Becoming Mobile First

By Ash Furrow

It was a Wednesday, mid-summer 2019. I don’t know which Wednesday specifically, but I know that it was a Wednesday because I was attending Artsy’s weekly all-hands meeting. Two hundred colleagues were also there (many dialing in remotely) and we were all listening to Artsy’s new CEO talk about the company’s direction. Mike Steib had only been around for a few months at that point, getting to know the business. He was talking about the product direction, and I was listening intently.

With Artsy’s iOS app, I knew there were only really two directions we could go. As I listened, I reflected on how we had gotten here.

When I joined Artsy in 2014, I joined the Mobile Team.

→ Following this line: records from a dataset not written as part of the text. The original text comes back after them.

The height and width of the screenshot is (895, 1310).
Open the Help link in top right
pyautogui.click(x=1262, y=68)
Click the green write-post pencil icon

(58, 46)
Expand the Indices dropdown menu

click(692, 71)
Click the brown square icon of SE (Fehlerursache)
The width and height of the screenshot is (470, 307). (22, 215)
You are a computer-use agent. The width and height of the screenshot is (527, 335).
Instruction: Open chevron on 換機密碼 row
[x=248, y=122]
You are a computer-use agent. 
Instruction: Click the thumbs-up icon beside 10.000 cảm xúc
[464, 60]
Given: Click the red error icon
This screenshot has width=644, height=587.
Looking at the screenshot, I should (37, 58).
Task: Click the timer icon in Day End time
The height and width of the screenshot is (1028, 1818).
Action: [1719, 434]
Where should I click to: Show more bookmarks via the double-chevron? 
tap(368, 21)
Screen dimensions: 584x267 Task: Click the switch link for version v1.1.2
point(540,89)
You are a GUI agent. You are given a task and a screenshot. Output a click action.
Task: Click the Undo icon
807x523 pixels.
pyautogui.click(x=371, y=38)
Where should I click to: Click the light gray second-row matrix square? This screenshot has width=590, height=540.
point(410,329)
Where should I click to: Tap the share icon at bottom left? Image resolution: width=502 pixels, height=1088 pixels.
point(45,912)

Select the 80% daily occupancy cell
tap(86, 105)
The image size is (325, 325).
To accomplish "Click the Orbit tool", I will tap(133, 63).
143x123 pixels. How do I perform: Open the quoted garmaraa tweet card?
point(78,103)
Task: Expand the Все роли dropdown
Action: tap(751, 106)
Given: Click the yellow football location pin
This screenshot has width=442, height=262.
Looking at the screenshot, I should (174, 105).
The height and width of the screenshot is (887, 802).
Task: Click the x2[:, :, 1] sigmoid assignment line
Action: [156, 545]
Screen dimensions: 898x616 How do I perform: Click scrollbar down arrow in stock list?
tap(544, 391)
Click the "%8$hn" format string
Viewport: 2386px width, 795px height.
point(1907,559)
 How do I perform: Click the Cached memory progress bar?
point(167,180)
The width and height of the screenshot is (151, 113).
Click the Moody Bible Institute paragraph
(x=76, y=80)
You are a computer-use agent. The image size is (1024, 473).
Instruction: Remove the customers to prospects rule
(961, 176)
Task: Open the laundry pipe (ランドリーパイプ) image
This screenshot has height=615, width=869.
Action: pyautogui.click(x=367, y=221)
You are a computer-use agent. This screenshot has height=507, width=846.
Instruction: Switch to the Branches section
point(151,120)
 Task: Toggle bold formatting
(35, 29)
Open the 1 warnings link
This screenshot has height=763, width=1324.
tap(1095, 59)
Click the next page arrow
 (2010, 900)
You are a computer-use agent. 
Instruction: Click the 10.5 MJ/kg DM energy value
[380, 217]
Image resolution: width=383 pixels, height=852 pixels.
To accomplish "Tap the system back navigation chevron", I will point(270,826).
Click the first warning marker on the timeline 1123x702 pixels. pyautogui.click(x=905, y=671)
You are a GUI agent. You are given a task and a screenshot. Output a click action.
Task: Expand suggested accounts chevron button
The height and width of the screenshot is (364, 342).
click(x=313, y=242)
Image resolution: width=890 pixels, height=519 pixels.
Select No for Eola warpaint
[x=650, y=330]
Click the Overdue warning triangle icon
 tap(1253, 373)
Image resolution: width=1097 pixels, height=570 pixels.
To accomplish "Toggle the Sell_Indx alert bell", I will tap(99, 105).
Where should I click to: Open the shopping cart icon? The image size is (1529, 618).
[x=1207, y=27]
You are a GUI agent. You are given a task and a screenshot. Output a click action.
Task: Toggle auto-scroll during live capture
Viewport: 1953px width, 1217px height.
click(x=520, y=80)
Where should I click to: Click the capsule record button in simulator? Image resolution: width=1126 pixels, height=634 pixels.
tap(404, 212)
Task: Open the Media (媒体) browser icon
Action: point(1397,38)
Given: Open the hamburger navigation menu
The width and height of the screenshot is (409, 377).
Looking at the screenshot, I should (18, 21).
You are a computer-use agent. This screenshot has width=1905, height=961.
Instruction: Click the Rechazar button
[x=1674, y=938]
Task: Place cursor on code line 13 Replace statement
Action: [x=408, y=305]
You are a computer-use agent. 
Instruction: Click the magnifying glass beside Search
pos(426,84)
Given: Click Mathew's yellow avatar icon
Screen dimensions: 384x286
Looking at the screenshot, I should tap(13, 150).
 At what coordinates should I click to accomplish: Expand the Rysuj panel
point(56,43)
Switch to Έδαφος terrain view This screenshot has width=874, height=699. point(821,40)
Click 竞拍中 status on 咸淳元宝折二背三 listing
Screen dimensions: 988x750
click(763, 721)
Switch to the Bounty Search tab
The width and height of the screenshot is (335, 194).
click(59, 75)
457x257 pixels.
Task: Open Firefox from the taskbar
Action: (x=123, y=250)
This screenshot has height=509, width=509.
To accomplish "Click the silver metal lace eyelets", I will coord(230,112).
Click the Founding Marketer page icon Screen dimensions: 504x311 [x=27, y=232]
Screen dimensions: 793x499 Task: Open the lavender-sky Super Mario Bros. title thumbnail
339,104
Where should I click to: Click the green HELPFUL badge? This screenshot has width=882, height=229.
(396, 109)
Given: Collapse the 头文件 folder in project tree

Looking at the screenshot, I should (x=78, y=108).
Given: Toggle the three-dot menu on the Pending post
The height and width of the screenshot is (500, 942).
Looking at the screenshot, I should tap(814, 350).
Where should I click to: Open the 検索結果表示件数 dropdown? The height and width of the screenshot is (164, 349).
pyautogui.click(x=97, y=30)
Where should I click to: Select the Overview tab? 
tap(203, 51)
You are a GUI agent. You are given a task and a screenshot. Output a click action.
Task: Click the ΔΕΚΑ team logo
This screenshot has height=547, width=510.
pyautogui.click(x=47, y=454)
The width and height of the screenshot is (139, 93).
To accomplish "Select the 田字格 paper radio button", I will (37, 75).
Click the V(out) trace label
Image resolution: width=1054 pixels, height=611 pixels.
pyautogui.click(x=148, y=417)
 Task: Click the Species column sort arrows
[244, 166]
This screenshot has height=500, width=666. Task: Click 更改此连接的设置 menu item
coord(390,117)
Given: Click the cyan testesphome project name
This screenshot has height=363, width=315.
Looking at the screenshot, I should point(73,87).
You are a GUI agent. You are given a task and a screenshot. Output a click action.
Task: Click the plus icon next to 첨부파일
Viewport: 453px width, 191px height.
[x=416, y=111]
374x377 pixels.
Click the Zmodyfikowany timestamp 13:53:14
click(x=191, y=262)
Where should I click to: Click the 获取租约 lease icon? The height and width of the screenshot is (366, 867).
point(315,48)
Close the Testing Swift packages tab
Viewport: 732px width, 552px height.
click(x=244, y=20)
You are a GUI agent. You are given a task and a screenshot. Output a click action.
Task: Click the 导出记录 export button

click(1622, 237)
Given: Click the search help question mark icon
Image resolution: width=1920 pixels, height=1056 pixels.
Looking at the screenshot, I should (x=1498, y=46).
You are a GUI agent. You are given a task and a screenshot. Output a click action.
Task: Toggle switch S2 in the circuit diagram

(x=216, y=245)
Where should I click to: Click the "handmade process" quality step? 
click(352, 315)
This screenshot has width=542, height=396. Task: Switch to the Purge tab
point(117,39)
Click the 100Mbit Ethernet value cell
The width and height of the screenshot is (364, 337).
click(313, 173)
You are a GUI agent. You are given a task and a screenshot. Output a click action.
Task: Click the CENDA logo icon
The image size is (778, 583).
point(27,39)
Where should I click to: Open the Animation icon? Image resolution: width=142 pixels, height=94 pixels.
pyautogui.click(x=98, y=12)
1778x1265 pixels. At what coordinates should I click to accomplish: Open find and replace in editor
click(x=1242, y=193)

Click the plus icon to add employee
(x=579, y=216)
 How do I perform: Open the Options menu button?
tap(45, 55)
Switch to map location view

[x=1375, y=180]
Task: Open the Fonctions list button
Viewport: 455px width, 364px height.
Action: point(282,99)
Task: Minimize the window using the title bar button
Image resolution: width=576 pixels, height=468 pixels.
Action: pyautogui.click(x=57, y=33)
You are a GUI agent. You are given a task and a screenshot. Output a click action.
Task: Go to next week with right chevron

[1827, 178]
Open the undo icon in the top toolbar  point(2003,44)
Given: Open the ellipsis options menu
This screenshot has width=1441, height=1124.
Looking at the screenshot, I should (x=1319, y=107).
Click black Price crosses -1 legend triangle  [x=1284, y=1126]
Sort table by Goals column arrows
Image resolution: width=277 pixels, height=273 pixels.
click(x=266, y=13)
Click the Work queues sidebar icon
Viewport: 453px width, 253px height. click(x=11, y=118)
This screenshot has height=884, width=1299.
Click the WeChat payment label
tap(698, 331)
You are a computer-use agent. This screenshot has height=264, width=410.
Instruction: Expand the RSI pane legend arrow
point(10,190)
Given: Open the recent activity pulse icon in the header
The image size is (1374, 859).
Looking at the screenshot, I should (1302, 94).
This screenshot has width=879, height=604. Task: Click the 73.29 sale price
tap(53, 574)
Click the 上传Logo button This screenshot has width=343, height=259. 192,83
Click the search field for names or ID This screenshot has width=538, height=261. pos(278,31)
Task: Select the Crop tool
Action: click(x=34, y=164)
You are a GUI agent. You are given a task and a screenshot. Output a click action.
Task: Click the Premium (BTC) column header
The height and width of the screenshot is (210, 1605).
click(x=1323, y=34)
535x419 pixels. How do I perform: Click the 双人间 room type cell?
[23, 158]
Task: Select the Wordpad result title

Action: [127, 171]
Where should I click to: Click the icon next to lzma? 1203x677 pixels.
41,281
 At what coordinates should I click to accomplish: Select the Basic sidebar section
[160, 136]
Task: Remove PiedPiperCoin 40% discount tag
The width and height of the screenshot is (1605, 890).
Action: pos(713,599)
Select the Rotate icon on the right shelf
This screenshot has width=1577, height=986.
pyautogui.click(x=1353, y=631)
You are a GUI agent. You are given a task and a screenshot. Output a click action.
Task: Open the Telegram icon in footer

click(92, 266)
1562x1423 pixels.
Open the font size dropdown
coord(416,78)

It was an amazing team. While we were called the “mobile” team, we only worked on Artsy’s iOS apps and not the mobile website.

By 2016, Artsy Engineering had grown to the size that having only a “mobile team” and a “web team” was no longer working well. We dissolved both teams and distributed the engineers into new product teams, focused on vertical aspects of Artsy’s business. Auctions. Partner Success. Editorial. And so on. The idea was that each team would have total autonomy over building products to support their slice of the business, and each would have the engineering and design resources to build new features across both our web and iOS canvases.

That structure worked well, and continues to work well today (we have continued re-organizing ourselves into new teams to better meet business goals). But once we dissolved the mobile team, there was no longer anyone looking at our iOS software holistically. The app had become a series of silos – each silo was internally consistent, but distinct from each other. Often each silo was written in distinct programming languages (we had also started adopting React Native).

New iOS technologies had been created by Apple, but our teams weren’t taking full advantage of them. We would update to support the latest versions of Xcode and iOS in the free time between other tickets. It wasn’t ideal. Of the five original members of the Mobile Team, everyone else had moved on except me.

As a product, the app was languishing.

Yet despite this, it was also hugely popular among our users and very important to Artsy’s business. Art collectors love our app! It gets a large percentage of our total sessions. Also, users place an outsized number of auction bids and artwork inquiries using our app relative to the number of sessions on our website. In fact, the highest value artwork transaction ever to take place on Artsy was made on an iPad, running software that I helped build. I’m still pretty proud of that.

So, Wednesday all-hands. I stood there, not sure of what would happen next. I could see Artsy either making a massive investment in the app, or I could see Artsy cutting its losses and focusing on the software that we already knew how to build. Which direction we took largely depended on this new CEO, who was now standing in front of us all and describing the direction Artsy’s product would take next.

The Dream

Mike said something that caused a lot of raised eyebrows in the crowd. People were excited. I was excited. Artsy’s product organization would shift to adopt a “mobile-first strategy.”

Someone asked “does this mean the app will reach feature parity with Artsy’s website?”

Mike responded: “No. It means that features are going to launch first on the app. If anything, it’s the website that will be catching up to the app.”

I was kind of blown away! I mean, this had been the spirit of our original re-org in 2016, but that hadn’t really materialized. The app had continued to trail the website. At most, only one product team was ever building new features for the app (usually which ever team I happened to be on). Shifting to this mobile-first strategy would be a massive undertaking, but I was keen.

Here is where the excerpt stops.